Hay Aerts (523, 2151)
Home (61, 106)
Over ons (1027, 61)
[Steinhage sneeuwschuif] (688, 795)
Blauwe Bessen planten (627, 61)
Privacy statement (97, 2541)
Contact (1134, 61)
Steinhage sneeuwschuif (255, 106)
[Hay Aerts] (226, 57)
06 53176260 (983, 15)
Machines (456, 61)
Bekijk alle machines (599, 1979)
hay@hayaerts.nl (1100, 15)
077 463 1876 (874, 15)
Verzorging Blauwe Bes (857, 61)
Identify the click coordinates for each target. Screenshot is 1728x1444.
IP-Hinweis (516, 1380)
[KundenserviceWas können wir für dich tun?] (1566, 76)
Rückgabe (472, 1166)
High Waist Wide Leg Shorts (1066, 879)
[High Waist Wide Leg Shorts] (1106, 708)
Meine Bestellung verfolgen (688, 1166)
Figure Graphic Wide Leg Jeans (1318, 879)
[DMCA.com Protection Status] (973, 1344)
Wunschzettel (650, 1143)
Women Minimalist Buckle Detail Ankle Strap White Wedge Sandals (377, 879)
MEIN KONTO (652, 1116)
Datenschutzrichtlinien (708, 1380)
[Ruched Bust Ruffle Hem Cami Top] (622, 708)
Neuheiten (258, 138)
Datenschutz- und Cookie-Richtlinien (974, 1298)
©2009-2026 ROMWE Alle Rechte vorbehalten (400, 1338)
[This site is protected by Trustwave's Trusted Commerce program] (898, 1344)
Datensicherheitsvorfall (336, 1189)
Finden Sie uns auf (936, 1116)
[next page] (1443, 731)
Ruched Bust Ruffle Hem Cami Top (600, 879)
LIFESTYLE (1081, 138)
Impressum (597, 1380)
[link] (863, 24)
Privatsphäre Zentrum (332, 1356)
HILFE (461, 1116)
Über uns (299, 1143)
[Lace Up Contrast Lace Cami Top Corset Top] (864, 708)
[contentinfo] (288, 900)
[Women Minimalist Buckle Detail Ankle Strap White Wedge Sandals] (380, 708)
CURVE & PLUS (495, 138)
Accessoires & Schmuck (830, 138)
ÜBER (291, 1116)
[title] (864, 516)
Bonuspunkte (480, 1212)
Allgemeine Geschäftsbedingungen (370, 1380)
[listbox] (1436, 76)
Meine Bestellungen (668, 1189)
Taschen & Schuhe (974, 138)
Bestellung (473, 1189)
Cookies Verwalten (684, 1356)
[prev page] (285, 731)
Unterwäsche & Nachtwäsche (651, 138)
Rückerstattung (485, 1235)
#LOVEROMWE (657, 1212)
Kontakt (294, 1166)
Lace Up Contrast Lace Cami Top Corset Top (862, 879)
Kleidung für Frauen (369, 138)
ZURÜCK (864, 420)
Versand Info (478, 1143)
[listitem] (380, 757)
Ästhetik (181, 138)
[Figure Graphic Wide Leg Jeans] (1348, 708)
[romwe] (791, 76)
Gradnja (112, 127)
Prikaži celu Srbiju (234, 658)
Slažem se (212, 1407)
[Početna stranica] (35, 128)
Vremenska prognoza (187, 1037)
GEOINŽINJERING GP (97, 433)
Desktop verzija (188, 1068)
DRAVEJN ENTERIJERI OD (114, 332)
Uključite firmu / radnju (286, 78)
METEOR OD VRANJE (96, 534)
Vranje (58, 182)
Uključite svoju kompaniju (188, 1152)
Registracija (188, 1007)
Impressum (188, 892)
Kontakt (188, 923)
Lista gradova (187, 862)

■ **DESCRIPTION OF THE TASK**
Transcribe the material in full; every line must match exactly.

■ **WRITTEN ANSWER**
Hay Aerts (523, 2151)
Home (61, 106)
Over ons (1027, 61)
[Steinhage sneeuwschuif] (688, 795)
Blauwe Bessen planten (627, 61)
Privacy statement (97, 2541)
Contact (1134, 61)
Steinhage sneeuwschuif (255, 106)
[Hay Aerts] (226, 57)
06 53176260 (983, 15)
Machines (456, 61)
Bekijk alle machines (599, 1979)
hay@hayaerts.nl (1100, 15)
077 463 1876 (874, 15)
Verzorging Blauwe Bes (857, 61)
Identify the click coordinates for each target. Screenshot is 1728x1444.
IP-Hinweis (516, 1380)
[KundenserviceWas können wir für dich tun?] (1566, 76)
Rückgabe (472, 1166)
High Waist Wide Leg Shorts (1066, 879)
[High Waist Wide Leg Shorts] (1106, 708)
Meine Bestellung verfolgen (688, 1166)
Figure Graphic Wide Leg Jeans (1318, 879)
[DMCA.com Protection Status] (973, 1344)
Wunschzettel (650, 1143)
Women Minimalist Buckle Detail Ankle Strap White Wedge Sandals (377, 879)
MEIN KONTO (652, 1116)
Datenschutzrichtlinien (708, 1380)
[Ruched Bust Ruffle Hem Cami Top] (622, 708)
Neuheiten (258, 138)
Datenschutz- und Cookie-Richtlinien (974, 1298)
©2009-2026 ROMWE Alle Rechte vorbehalten (400, 1338)
[This site is protected by Trustwave's Trusted Commerce program] (898, 1344)
Datensicherheitsvorfall (336, 1189)
Finden Sie uns auf (936, 1116)
[next page] (1443, 731)
Ruched Bust Ruffle Hem Cami Top (600, 879)
LIFESTYLE (1081, 138)
Impressum (597, 1380)
[link] (863, 24)
Privatsphäre Zentrum (332, 1356)
HILFE (461, 1116)
Über uns (299, 1143)
[Lace Up Contrast Lace Cami Top Corset Top] (864, 708)
[contentinfo] (288, 900)
[Women Minimalist Buckle Detail Ankle Strap White Wedge Sandals] (380, 708)
CURVE & PLUS (495, 138)
Accessoires & Schmuck (830, 138)
ÜBER (291, 1116)
[title] (864, 516)
Bonuspunkte (480, 1212)
Allgemeine Geschäftsbedingungen (370, 1380)
[listbox] (1436, 76)
Meine Bestellungen (668, 1189)
Taschen & Schuhe (974, 138)
Bestellung (473, 1189)
Cookies Verwalten (684, 1356)
[prev page] (285, 731)
Unterwäsche & Nachtwäsche (651, 138)
Rückerstattung (485, 1235)
#LOVEROMWE (657, 1212)
Kontakt (294, 1166)
Lace Up Contrast Lace Cami Top Corset Top (862, 879)
Kleidung für Frauen (369, 138)
ZURÜCK (864, 420)
Versand Info (478, 1143)
[listitem] (380, 757)
Ästhetik (181, 138)
[Figure Graphic Wide Leg Jeans] (1348, 708)
[romwe] (791, 76)
Gradnja (112, 127)
Prikaži celu Srbiju (234, 658)
Slažem se (212, 1407)
[Početna stranica] (35, 128)
Vremenska prognoza (187, 1037)
GEOINŽINJERING GP (97, 433)
Desktop verzija (188, 1068)
DRAVEJN ENTERIJERI OD (114, 332)
Uključite firmu / radnju (286, 78)
METEOR OD VRANJE (96, 534)
Vranje (58, 182)
Uključite svoju kompaniju (188, 1152)
Registracija (188, 1007)
Impressum (188, 892)
Kontakt (188, 923)
Lista gradova (187, 862)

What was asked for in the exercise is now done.